Saved entries
>>>>
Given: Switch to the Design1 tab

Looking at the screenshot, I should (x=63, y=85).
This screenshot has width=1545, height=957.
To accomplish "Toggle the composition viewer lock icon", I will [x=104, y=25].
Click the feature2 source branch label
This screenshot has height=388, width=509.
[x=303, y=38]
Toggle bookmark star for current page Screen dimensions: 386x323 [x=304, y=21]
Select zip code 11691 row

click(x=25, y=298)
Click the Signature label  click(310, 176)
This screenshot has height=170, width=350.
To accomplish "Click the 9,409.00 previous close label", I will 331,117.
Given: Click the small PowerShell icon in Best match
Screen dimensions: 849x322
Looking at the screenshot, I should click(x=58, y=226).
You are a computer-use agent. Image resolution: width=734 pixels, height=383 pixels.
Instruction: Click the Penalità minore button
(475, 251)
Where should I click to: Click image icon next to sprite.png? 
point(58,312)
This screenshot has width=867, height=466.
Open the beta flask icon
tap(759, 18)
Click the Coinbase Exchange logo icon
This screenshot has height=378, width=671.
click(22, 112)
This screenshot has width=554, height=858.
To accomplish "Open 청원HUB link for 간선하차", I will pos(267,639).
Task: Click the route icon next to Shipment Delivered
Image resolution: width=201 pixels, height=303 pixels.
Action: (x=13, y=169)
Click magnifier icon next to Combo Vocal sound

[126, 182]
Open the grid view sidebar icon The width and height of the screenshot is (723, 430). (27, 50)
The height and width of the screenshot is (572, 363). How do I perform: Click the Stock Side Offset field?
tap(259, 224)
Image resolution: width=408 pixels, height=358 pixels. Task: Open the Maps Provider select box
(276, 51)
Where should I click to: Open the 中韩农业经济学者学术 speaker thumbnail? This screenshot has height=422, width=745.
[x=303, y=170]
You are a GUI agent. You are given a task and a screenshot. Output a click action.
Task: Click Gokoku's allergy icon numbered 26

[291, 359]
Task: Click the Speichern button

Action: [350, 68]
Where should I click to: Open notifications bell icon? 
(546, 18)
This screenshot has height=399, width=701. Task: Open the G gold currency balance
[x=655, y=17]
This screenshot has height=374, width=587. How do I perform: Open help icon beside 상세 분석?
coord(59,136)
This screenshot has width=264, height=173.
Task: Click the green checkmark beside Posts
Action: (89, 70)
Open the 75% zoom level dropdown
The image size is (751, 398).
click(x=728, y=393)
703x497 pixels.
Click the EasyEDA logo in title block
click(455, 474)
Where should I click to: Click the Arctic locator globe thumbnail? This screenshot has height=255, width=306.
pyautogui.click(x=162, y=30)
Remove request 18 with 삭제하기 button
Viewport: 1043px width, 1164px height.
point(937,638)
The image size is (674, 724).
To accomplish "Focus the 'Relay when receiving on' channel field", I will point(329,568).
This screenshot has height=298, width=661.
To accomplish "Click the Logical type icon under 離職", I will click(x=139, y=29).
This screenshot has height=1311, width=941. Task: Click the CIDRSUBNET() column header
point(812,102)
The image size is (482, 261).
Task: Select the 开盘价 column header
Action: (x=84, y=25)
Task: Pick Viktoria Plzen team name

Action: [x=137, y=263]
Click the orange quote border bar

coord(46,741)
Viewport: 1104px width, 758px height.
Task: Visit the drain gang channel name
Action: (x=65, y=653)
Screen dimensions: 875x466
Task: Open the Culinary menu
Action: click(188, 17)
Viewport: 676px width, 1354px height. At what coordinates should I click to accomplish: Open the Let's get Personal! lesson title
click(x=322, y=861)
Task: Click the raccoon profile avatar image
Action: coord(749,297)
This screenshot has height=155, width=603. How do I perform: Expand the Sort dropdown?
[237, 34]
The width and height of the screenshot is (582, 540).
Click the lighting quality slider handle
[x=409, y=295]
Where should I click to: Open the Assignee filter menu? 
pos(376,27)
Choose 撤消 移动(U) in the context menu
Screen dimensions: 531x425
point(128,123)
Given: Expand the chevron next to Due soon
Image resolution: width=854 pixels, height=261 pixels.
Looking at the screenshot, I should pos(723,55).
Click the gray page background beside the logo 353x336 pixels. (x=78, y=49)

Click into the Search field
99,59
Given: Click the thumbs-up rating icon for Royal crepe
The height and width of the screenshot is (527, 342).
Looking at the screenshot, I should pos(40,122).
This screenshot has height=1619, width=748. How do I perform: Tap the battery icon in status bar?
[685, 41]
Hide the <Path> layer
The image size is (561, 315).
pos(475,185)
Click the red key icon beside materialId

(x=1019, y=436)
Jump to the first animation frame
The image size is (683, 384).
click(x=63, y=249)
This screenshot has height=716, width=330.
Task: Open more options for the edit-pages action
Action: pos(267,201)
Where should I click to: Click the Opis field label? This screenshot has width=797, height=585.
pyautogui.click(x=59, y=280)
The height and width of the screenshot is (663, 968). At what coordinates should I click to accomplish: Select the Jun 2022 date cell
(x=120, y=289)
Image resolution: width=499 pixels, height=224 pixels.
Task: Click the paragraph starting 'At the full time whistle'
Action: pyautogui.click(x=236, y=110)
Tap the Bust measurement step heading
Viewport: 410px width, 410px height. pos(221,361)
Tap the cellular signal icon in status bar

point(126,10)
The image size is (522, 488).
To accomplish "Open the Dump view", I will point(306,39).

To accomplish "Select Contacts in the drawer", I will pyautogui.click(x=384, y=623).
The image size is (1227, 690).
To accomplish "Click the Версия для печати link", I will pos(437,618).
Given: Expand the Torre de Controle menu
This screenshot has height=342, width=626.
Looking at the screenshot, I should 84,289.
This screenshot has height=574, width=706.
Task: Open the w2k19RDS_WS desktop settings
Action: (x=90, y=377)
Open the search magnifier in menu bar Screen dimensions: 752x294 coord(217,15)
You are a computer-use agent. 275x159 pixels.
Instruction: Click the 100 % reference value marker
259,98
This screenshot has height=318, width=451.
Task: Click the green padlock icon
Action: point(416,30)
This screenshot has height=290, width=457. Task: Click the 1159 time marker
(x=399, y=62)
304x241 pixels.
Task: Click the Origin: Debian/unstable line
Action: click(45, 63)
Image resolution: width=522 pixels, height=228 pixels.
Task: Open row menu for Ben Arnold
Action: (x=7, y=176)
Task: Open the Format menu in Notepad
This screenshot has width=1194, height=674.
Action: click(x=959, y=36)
<<<<
Activity: The data must be retyped in full, exactly as it reads.

Solution to this problem:
Given: Switch to the Design1 tab

Looking at the screenshot, I should (x=63, y=85).
This screenshot has width=1545, height=957.
To accomplish "Toggle the composition viewer lock icon", I will [x=104, y=25].
Click the feature2 source branch label
This screenshot has height=388, width=509.
[x=303, y=38]
Toggle bookmark star for current page Screen dimensions: 386x323 [x=304, y=21]
Select zip code 11691 row

click(x=25, y=298)
Click the Signature label  click(310, 176)
This screenshot has height=170, width=350.
To accomplish "Click the 9,409.00 previous close label", I will 331,117.
Given: Click the small PowerShell icon in Best match
Screen dimensions: 849x322
Looking at the screenshot, I should click(x=58, y=226).
You are a computer-use agent. Image resolution: width=734 pixels, height=383 pixels.
Instruction: Click the Penalità minore button
(475, 251)
Where should I click to: Click image icon next to sprite.png? 
point(58,312)
This screenshot has width=867, height=466.
Open the beta flask icon
tap(759, 18)
Click the Coinbase Exchange logo icon
This screenshot has height=378, width=671.
click(22, 112)
This screenshot has width=554, height=858.
To accomplish "Open 청원HUB link for 간선하차", I will pos(267,639).
Task: Click the route icon next to Shipment Delivered
Image resolution: width=201 pixels, height=303 pixels.
Action: (x=13, y=169)
Click magnifier icon next to Combo Vocal sound

[126, 182]
Open the grid view sidebar icon The width and height of the screenshot is (723, 430). (27, 50)
The height and width of the screenshot is (572, 363). How do I perform: Click the Stock Side Offset field?
tap(259, 224)
Image resolution: width=408 pixels, height=358 pixels. Task: Open the Maps Provider select box
(276, 51)
Where should I click to: Open the 中韩农业经济学者学术 speaker thumbnail? This screenshot has height=422, width=745.
[x=303, y=170]
You are a GUI agent. You are given a task and a screenshot. Output a click action.
Task: Click Gokoku's allergy icon numbered 26

[291, 359]
Task: Click the Speichern button

Action: [350, 68]
Where should I click to: Open notifications bell icon? 
(546, 18)
This screenshot has height=399, width=701. Task: Open the G gold currency balance
[x=655, y=17]
This screenshot has height=374, width=587. How do I perform: Open help icon beside 상세 분석?
coord(59,136)
This screenshot has width=264, height=173.
Task: Click the green checkmark beside Posts
Action: (89, 70)
Open the 75% zoom level dropdown
The image size is (751, 398).
click(x=728, y=393)
703x497 pixels.
Click the EasyEDA logo in title block
click(455, 474)
Where should I click to: Click the Arctic locator globe thumbnail? This screenshot has height=255, width=306.
pyautogui.click(x=162, y=30)
Remove request 18 with 삭제하기 button
Viewport: 1043px width, 1164px height.
point(937,638)
The image size is (674, 724).
To accomplish "Focus the 'Relay when receiving on' channel field", I will point(329,568).
This screenshot has height=298, width=661.
To accomplish "Click the Logical type icon under 離職", I will click(x=139, y=29).
This screenshot has height=1311, width=941. Task: Click the CIDRSUBNET() column header
point(812,102)
The image size is (482, 261).
Task: Select the 开盘价 column header
Action: (x=84, y=25)
Task: Pick Viktoria Plzen team name

Action: [x=137, y=263]
Click the orange quote border bar

coord(46,741)
Viewport: 1104px width, 758px height.
Task: Visit the drain gang channel name
Action: (x=65, y=653)
Screen dimensions: 875x466
Task: Open the Culinary menu
Action: click(188, 17)
Viewport: 676px width, 1354px height. At what coordinates should I click to accomplish: Open the Let's get Personal! lesson title
click(x=322, y=861)
Task: Click the raccoon profile avatar image
Action: coord(749,297)
This screenshot has height=155, width=603. How do I perform: Expand the Sort dropdown?
[237, 34]
The width and height of the screenshot is (582, 540).
Click the lighting quality slider handle
[x=409, y=295]
Where should I click to: Open the Assignee filter menu? 
pos(376,27)
Choose 撤消 移动(U) in the context menu
Screen dimensions: 531x425
point(128,123)
Given: Expand the chevron next to Due soon
Image resolution: width=854 pixels, height=261 pixels.
Looking at the screenshot, I should pos(723,55).
Click the gray page background beside the logo 353x336 pixels. (x=78, y=49)

Click into the Search field
99,59
Given: Click the thumbs-up rating icon for Royal crepe
The height and width of the screenshot is (527, 342).
Looking at the screenshot, I should pos(40,122).
This screenshot has height=1619, width=748. How do I perform: Tap the battery icon in status bar?
[685, 41]
Hide the <Path> layer
The image size is (561, 315).
pos(475,185)
Click the red key icon beside materialId

(x=1019, y=436)
Jump to the first animation frame
The image size is (683, 384).
click(x=63, y=249)
This screenshot has height=716, width=330.
Task: Open more options for the edit-pages action
Action: pos(267,201)
Where should I click to: Click the Opis field label? This screenshot has width=797, height=585.
pyautogui.click(x=59, y=280)
The height and width of the screenshot is (663, 968). At what coordinates should I click to accomplish: Select the Jun 2022 date cell
(x=120, y=289)
Image resolution: width=499 pixels, height=224 pixels.
Task: Click the paragraph starting 'At the full time whistle'
Action: pyautogui.click(x=236, y=110)
Tap the Bust measurement step heading
Viewport: 410px width, 410px height. pos(221,361)
Tap the cellular signal icon in status bar

point(126,10)
The image size is (522, 488).
To accomplish "Open the Dump view", I will point(306,39).

To accomplish "Select Contacts in the drawer", I will pyautogui.click(x=384, y=623).
The image size is (1227, 690).
To accomplish "Click the Версия для печати link", I will pos(437,618).
Given: Expand the Torre de Controle menu
This screenshot has height=342, width=626.
Looking at the screenshot, I should 84,289.
This screenshot has height=574, width=706.
Task: Open the w2k19RDS_WS desktop settings
Action: (x=90, y=377)
Open the search magnifier in menu bar Screen dimensions: 752x294 coord(217,15)
You are a computer-use agent. 275x159 pixels.
Instruction: Click the 100 % reference value marker
259,98
This screenshot has height=318, width=451.
Task: Click the green padlock icon
Action: point(416,30)
This screenshot has height=290, width=457. Task: Click the 1159 time marker
(x=399, y=62)
304x241 pixels.
Task: Click the Origin: Debian/unstable line
Action: click(45, 63)
Image resolution: width=522 pixels, height=228 pixels.
Task: Open row menu for Ben Arnold
Action: (x=7, y=176)
Task: Open the Format menu in Notepad
This screenshot has width=1194, height=674.
Action: click(x=959, y=36)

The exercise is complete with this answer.